START Materials provided

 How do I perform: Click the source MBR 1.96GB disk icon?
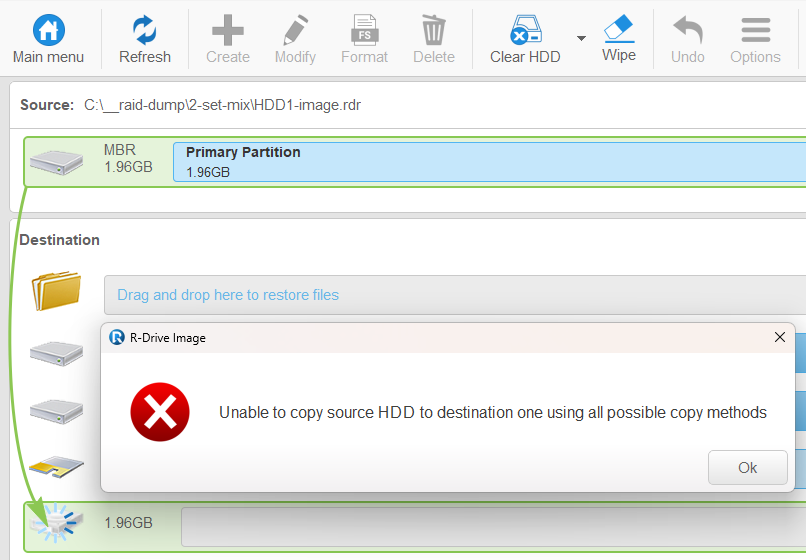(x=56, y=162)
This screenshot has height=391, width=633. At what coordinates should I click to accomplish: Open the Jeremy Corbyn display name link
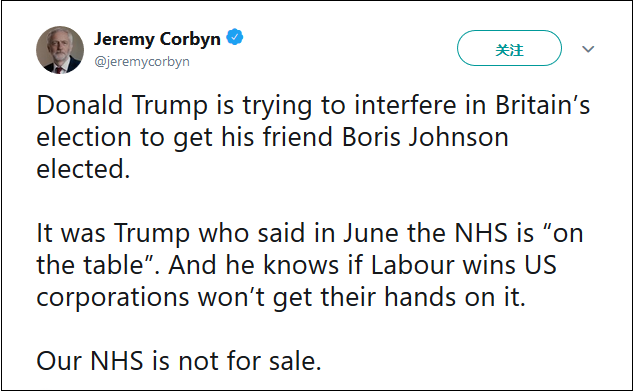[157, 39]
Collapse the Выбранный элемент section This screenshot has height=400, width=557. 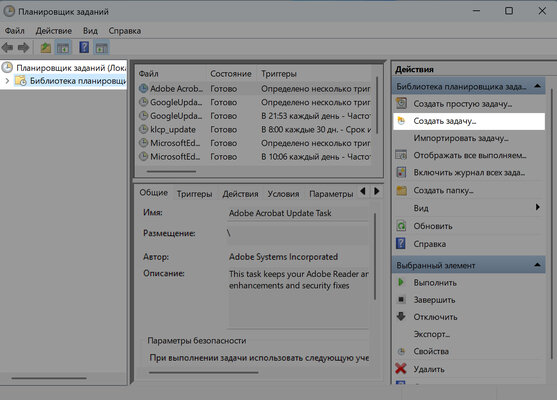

END Materials provided

= Exercise description =
Please produce an exact copy of the listing, omitting the pictures.

= Response to this exercise =
 How do I perform: Click the source MBR 1.96GB disk icon?
(x=56, y=162)
This screenshot has height=391, width=633. At what coordinates should I click to accomplish: Open the Jeremy Corbyn display name link
[157, 39]
Collapse the Выбранный элемент section This screenshot has height=400, width=557. 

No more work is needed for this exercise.